Ministers are proposing halving their planned increase in alcohol duty following significant pressure from industry leaders.
The Council of Ministers has put forward an 8.9% increase in alcohol duty for 2024, putting an extra four pence on a pint of beer.
It warned the increase would untold added pressure on businesses in the sector, predicting venues would close as a direct consequence.
A scrutiny panel lodged an amendment, calling for a freeze on alcohol duty, and a plan for a separate level of alcohol duty or a rebate to be introduced from 2025 onwards to support the drinks and restaurant trade.
The government has now offered a compromise of a 4.5% rise, half the original tax hike.
It says it 'recognises the challenges' faced by the hospitality sector while also balancing the 'health consequences' of alcohol consumption.
In their report, Ministers say that price regulation on alcohol is proven to reduce related harm and freezes in 2020 and 2022 have left local taxes 'lower in real terms' than other goods and services.
"Ministers are mindful of the impact of duty increases on the hospitality association. With that in mind, a proposed increase of 4.5%, 6.4 percentage points below June RPI, is a moderate increase that will limit the impact on the hospitality industry while still ensuring that the real terms reduction in alcohol duties is not worsened."
Nightclub Rojos announced it was closing its doors last month due to rising alcohol prices and Jersey's 'outdated licensing laws'.
The Council of Ministers say that the new up rate of 4.5% will add around two pence to a pint of beer, glass of wine or a single spirit.
It's estimated that the reduction in duty will slash £1.3m off the island's public finances.
:::
** PROBLEM A **
From the alcohol duty article, extract word for word the part that opens with the words containing "A scrutiny panel" and closes with "goods and services.".
** PROBLEM B **
In the alcohol duty article, how much is the reduction in duty estimated to cut from the island's public finances?

** MATERIAL SUPPLIED **
:::
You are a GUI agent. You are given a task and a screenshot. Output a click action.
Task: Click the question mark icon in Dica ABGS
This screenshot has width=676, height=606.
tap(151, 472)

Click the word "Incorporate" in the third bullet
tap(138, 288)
:::
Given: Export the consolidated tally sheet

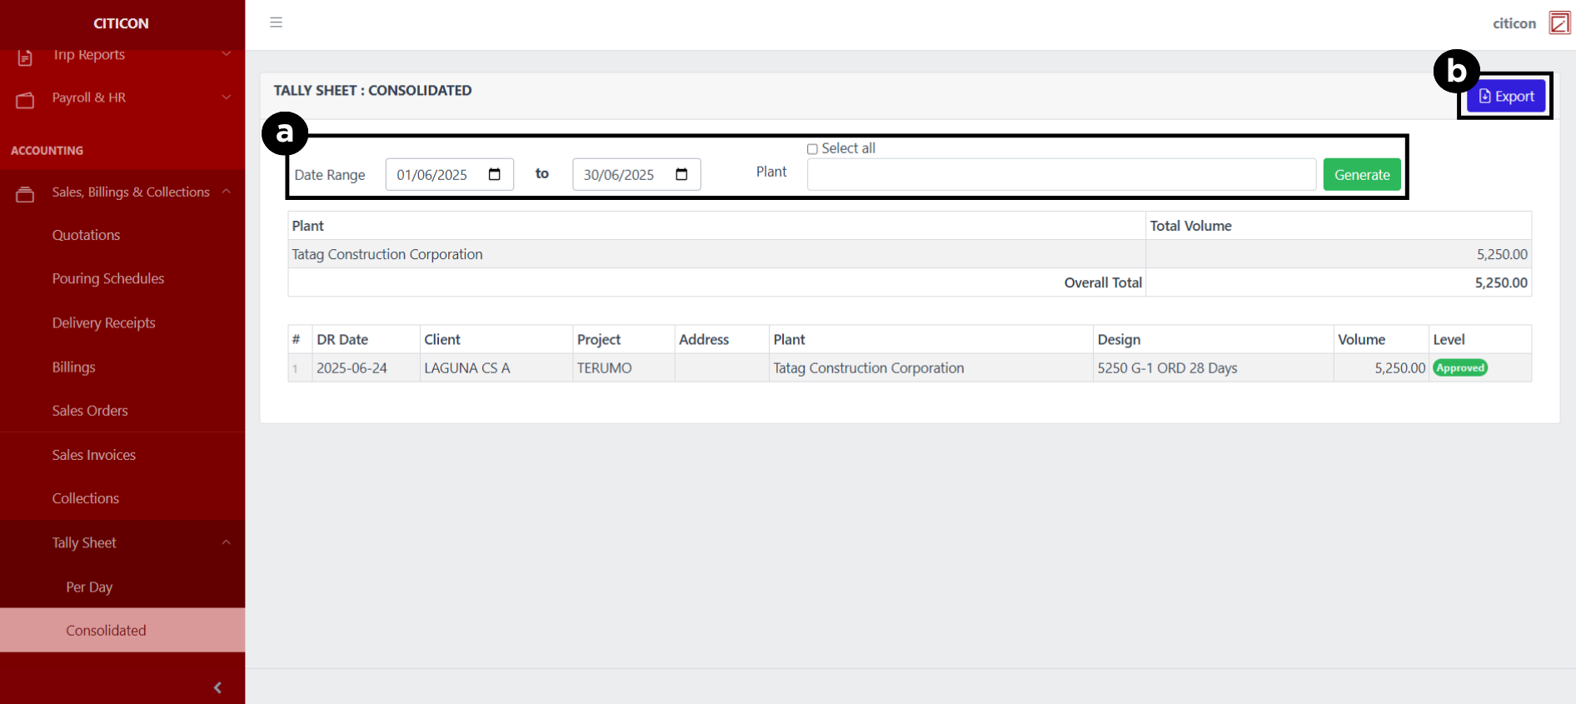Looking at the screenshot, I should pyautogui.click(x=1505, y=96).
:::
** WRITTEN RESPONSE A **
A scrutiny panel lodged an amendment, calling for a freeze on alcohol duty, and a plan for a separate level of alcohol duty or a rebate to be introduced from 2025 onwards to support the drinks and restaurant trade.
The government has now offered a compromise of a 4.5% rise, half the original tax hike.
It says it 'recognises the challenges' faced by the hospitality sector while also balancing the 'health consequences' of alcohol consumption.
In their report, Ministers say that price regulation on alcohol is proven to reduce related harm and freezes in 2020 and 2022 have left local taxes 'lower in real terms' than other goods and services.

** WRITTEN RESPONSE B **
£1.3m